[Collected data]
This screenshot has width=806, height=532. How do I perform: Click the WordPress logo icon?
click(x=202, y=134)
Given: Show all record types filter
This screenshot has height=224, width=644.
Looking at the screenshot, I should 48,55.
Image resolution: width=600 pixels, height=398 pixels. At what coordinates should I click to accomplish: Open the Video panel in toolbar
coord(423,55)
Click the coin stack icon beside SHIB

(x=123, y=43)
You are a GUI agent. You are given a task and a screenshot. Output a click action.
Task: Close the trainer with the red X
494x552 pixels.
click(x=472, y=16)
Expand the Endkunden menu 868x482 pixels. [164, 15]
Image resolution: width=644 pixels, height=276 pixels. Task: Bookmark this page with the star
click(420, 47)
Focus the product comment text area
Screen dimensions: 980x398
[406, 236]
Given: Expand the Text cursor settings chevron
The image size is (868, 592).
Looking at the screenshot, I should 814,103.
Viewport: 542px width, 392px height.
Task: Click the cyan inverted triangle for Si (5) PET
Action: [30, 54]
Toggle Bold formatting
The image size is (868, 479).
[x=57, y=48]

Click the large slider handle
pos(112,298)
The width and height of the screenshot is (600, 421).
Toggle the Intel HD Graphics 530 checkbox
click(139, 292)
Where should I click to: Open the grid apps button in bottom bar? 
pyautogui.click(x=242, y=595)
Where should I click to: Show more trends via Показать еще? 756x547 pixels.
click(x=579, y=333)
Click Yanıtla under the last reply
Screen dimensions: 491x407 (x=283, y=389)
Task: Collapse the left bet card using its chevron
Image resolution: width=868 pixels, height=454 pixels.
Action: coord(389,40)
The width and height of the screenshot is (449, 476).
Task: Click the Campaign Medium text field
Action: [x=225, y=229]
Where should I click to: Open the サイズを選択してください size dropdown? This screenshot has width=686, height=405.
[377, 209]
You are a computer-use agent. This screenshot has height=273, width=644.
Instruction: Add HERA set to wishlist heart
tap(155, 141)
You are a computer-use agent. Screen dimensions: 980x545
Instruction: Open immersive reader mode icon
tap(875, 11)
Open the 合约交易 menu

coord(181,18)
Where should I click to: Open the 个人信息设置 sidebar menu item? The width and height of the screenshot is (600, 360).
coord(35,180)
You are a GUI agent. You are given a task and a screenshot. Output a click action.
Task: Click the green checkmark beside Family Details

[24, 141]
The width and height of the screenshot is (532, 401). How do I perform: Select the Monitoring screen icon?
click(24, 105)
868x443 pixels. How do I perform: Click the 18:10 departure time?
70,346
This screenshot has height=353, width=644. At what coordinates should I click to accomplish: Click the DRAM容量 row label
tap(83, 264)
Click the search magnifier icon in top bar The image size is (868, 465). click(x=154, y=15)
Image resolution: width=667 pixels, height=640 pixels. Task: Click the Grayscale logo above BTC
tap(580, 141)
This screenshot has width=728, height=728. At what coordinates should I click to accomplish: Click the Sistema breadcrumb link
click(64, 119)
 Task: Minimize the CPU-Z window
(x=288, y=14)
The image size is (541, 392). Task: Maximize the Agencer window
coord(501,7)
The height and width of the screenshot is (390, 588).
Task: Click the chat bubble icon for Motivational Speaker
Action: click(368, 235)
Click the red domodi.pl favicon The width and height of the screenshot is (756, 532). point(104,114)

*Assignment*. Your task is to find each line in the entries that contains the string "Expand" and copy it.

*Problem solution*.
Expand the Endkunden menu 868x482 pixels. [164, 15]
Given: Expand the Text cursor settings chevron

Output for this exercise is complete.